Reconozco que ésta es una aseveración sumamente seria, en especial cuando consideramos que todas las otras orga­nizaciones religiosas profesan tener una autoridad similar. Y varias de esas organizaciones han existido por muchos más años que nuestra iglesia. ¿Cómo podemos afirmar que poseemos la autoridad total de nuestro Padre Celestial cuando hay otros que pueden conectar sus raíces eclesiásti­cas a través de la Edad Media hasta la época de Cristo mismo? En efecto, La Iglesia de Jesucristo de los Santos de los Últimos Días enseña que la autoridad completa de Dios desapareció de la tierra durante siglos, después del minis­terio personal de Jesucristo y Sus Apóstoles, y que no fue restaurada en su plenitud sino hasta que se le confirió a un profeta llamado José Smith por medio de una maravillosa manifestación en el siglo diecinueve.

Más adelante nos referiremos con mayores detalles a la restauración del evangelio, pero antes debemos considerar la pregunta más fundamental: ¿Era necesario que se restau­rara la autoridad de Dios? Por supuesto que si la Iglesia que El organizó y la correspondiente autoridad sacerdotal hubiera prevalecido a través de los siglos, entonces las ase­veraciones de José Smith no tendrían base alguna.

Muchas personas se sorprenden al saber que, en efecto, Jesucristo organizó una iglesia durante su relativamente breve vida terrenal. Pero las Escrituras presentan evidencias abundantes y muy claras al respecto. El Nuevo Testamento nos dice que el Señor organizó un consejo de doce apóstoles. Poniendo Sus manos sobre la cabeza de cada uno de ellos, les confirió la autoridad para actuar en Su nombre. El após­tol Pablo enseñó que Cristo “constituyó a unos, apóstoles; a otros, profetas; a otros, evangelistas; a otros, pastores y ma­estros,

“a fin de perfeccionar a los santos para la obra del mi­nisterio, para la edificación del cuerpo de Cristo,

“hasta que todos lleguemos a la unidad de la fe y del conocimiento del Hijo de Dios, a un varón perfecto, a la medida de la estatura de la plenitud de Cristo;

“para que ya no seamos niños fluctuantes, llevados por doquiera de todo viento de doctrina, por estratagema de hombres que para engañar emplean con astucia las arti­mañas del error” (Efesios 4:11-14).

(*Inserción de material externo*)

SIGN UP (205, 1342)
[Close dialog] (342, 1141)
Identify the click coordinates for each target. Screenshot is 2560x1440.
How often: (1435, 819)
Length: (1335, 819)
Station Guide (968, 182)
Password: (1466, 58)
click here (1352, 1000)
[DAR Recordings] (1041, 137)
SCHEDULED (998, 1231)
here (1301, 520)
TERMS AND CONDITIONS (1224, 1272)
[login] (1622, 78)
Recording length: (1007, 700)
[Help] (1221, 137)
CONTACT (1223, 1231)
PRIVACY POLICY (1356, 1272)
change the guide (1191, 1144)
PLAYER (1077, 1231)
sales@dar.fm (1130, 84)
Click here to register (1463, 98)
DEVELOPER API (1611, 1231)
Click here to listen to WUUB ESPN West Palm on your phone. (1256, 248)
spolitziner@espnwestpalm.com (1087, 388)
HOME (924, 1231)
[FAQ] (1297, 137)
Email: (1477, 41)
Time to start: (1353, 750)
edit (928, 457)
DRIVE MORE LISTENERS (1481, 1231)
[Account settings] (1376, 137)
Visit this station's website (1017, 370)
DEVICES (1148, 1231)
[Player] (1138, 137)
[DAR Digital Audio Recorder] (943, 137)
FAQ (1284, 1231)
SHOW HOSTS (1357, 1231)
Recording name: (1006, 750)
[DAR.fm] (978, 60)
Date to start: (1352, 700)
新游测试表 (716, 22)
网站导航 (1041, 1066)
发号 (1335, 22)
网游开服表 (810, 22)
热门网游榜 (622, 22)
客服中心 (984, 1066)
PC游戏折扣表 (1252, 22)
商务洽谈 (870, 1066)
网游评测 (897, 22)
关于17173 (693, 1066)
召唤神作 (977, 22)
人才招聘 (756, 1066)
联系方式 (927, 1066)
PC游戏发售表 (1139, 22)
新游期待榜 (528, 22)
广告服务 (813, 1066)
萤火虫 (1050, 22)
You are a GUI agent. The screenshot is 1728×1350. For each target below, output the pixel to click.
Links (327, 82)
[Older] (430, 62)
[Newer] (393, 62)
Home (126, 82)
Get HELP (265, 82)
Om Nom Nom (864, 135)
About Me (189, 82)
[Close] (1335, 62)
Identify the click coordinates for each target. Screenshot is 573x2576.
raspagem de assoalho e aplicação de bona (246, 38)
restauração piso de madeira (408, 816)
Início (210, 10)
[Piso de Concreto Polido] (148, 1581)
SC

Se ha aceptado comúnmente que, después de la muerte, resurrección y ascensión de Cristo, Pedro pasó a ser el prin­cipal de los apóstoles o presidente de la Iglesia del Señor. Esta no era tarea fácil en aquellos días. Además de tener que someterse a las exigencias de la persecución y a las vicisi­tudes que padecían los primeros cristianos, Pedro y sus her­manos en la fe debieron luchar con denuedo para mantener unida a la Iglesia y preservar la pureza de la doctrina. Via­jaban extensamente y se comunicaban a menudo por escrito acerca de los problemas que debían enfrentar. Pero dicha comunicación era tan lenta, sus viajes eran tan penosos y la Iglesia y sus enseñanzas eran algo tan nuevo, que resultó difícil contrarrestar las doctrinas e instrucciones falsas antes de que se arraigaran con solidez.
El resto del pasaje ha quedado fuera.